38.   All visual materials provided by the interior designer (including photographs, samples, renderings, mood boards, 3D Tours, virtual tours, animated walk-throughs and the like) are intended to convey the design concept and aesthetics of the proposed project. In other words, they are artistic representations and interpretations of the design concept there to assist you to “visualise” the proposed design but will not always depict the precise outcome. These materials are for “illustrative purposes” only.
 
You also acknowledge and accept that sometimes necessary changes or modifications will need to be made in the implementation phase which means that there are variations between the visual materials we give you and the final result (for example as a result of factors such as: space limitations, construction requirements, and availability of materials at the time).
 
39.   We wish to highlight that the colour of goods may change over time. This may happen due to exposure to sunlight, cleaning products used and changes in temperature. You acknowledge and agree that we will not be liable for colour changes and that if there are quality issues with the products these will be taken up with the supplier, not us. 
 
40.   It is important you are aware that there can be variations inherent to certain materials (such as marble, natural stone, engineered stone, timber, engineered timber, metals, copper plating, treated mirrors and specialist wall treatments). You acknowledge and agree that we will not be liable for any such variations.
 
41.   Furthermore, such variations inherent to materials may necessitate join lines to achieve the required dimensions of your final product. Joins can affect the overall appearance of the final product, and due to the unique variations of materials, matching of lines, veins, patterns and textures may not be possible and irregularities may not necessarily be avoidable. Please consider this carefully before finalising your order, and we strongly recommend viewing and considering the materials in person before finalising.
 
42.   Certain goods will age with time and use.

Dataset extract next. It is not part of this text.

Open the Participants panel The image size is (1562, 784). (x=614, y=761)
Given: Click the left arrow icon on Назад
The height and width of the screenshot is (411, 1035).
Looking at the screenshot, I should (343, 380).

This may happen due to exposure to sunlight, water, cleaning products, chemicals and/or acids. We ask that you familiarise yourself with the care instructions and follow the recommended instructions.

 


EXTERNAL SERVICE PROVIDERS
 
43.   Where we need to arrange for external service providers (such as surveyors, drafts people, tradesmen, joiners, builders, and carpenters), you must pay us at our Hourly Rates for liaising and managing those external service providers unless we have quoted you a fixed fee. The selection of the specific external service provider is your decision alone.  
 
44.   Where external service providers (such as surveyors and/or drafts people) provide dimensions, measurements, quotations  and associated documentation and reports, we will not be responsible for the accuracy of these provisions nor will we be liable for any loss that results from the inaccuracy of these provisions. You acknowledge and agree that, knowing our Services will ultimately rely on the accuracy of this information, this information must come directly from you or the external service provider to ensure it is correct.  
 
45.   We will act on your behalf to manage external service providers and you warrant that you will be responsible for any associated fees.
 
46.   If something goes wrong with an external service provider, for example, faulty workmanship, poor quality materials or changes to the scope of the work, for obvious reasons, we cannot be held responsible.
 
 
DEALING WITH ARCHITECTS
 
47.   If you have retained an architect for your property, we will follow the direction and lead of that architect.
 
48.   You acknowledge and agree that any direction and instruction provided by the architect will release us from all liability whatsoever in respect to that matter, save where the liability arises due to our fault, and that can be proven.  

 


PHOTOGRAPHY
 
49.   Unless agreed otherwise in writing, you agree that we can photograph the Property that is the subject of the Services and use the photographs for our promotional and marketing activities including providing images of our work to magazines.
 
50.   If you have any privacy concerns regarding photography, you must raise them with us as soon as possible and preferably prior to the commencement of the Services.
 
51.   We will arrange for our own photographer to photograph the Property. All Intellectual Property in the photographs will be owned by the photographer or us and you cannot share them without the prior written consent of the Intellectual Property owner. If consent has been provided, then you must credit us and the photographer every time you communicate the photographs to the public, including any online use.  

 


INTELLECTUAL PROPERTY RIGHTS AND COPYRIGHT
 
52.   Nothing in this Agreement affects the ownership of any rights in respect of each party’s Pre-Existing Intellectual Property.
 
53.   By providing any Client Supplied Material to us, you grant to us a licence to use that Client Supplied Material to the extent necessary to enable us to provide the Services.
 
54.   Unless otherwise agreed between the parties in writing, all Intellectual Property in Works and other materials created by us in the course of this Agreement or providing Services will vest absolutely in us.   
 
55.   Other than for payment of a Consultation Fee, upon us receiving full payment for an invoice, we grant to you a royalty-free, non-exclusive licence in the Territory to use all Intellectual Property in the Work that is the subject of that invoice. The Work will not be delivered as a native or vector file (working file) unless it is absolutely necessary and agreed to in writing. You and any related third parties cannot modify or alter the Work without our written permission. In other words, we own all Intellectual Property in Works and when you pay our invoice in full, only then you will be granted a non-exclusive, royalty-free licence to use the Works that are the subject of the invoice. This also means that you cannot use our work for any property other than the property to which the Services relate – that is, no secondary uses are permitted.               . 
 
56.   The royalty-free non-exclusive licence provided in clause 53 by us to you:
 
a.     is solely for your own use; and
b.     is limited to the particular purpose and in relation to the specific property for which the Works were originally provided to you.
 
57.   You acknowledge and agree that the licence provided to you is not an exclusive licence, and that therefore we may use the Works for other purposes, including for marketing and promotional purposes. 
 
58.   If you instruct us to proceed with a Consultation for you, but you do not retain us to provide the services, you agree that:

a.  you will pay the Consultation Fee;

b.  until the Consultation Fee is paid the Consultation is confidential.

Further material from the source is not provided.